Entre les Etats-Unis et la Russie, ces dernières années sont synonymes de défiance et de confrontation. Guerre des mots, interférence dans les processus électoraux, la liste des contentieux est longue et a des relents de guerre froide. Même si la récente rencontre de Reykjavik entre Sergueï Lavrov et Antony Blinken a permis un léger dégel, les deux puissances, qui détiennent à elles seules plus de 90% de l’arsenal nucléaire mondial, sont loin d’être sur un mode coopératif. Or, si elles avaient uni leurs forces face au Covid-19 en s’appuyant sur leur grande tradition de recherche vaccinale au lieu de nourrir une méfiance et une rivalité sans borne, le monde irait peut-être mieux aujourd’hui.
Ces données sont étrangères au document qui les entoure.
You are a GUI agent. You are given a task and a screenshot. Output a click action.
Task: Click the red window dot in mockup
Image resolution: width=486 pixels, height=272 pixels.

Cette méfiance caractérise les relations entre la Russie et l’Occident: l’Agence européenne du médicament a récemment envoyé ses experts en Russie pour examiner les conditions de production du vaccin russe Spoutnik V. Une visite pour lever les doutes au sujet d’un vaccin dont le Kremlin a voulu précipiter l’usage avant même d’avoir procédé aux nécessaires tests cliniques. L’agence européenne devrait donner son verdict très prochainement. Quant à l’Amérique de Trump, son nationalisme vaccinal s’est avéré contre-productif.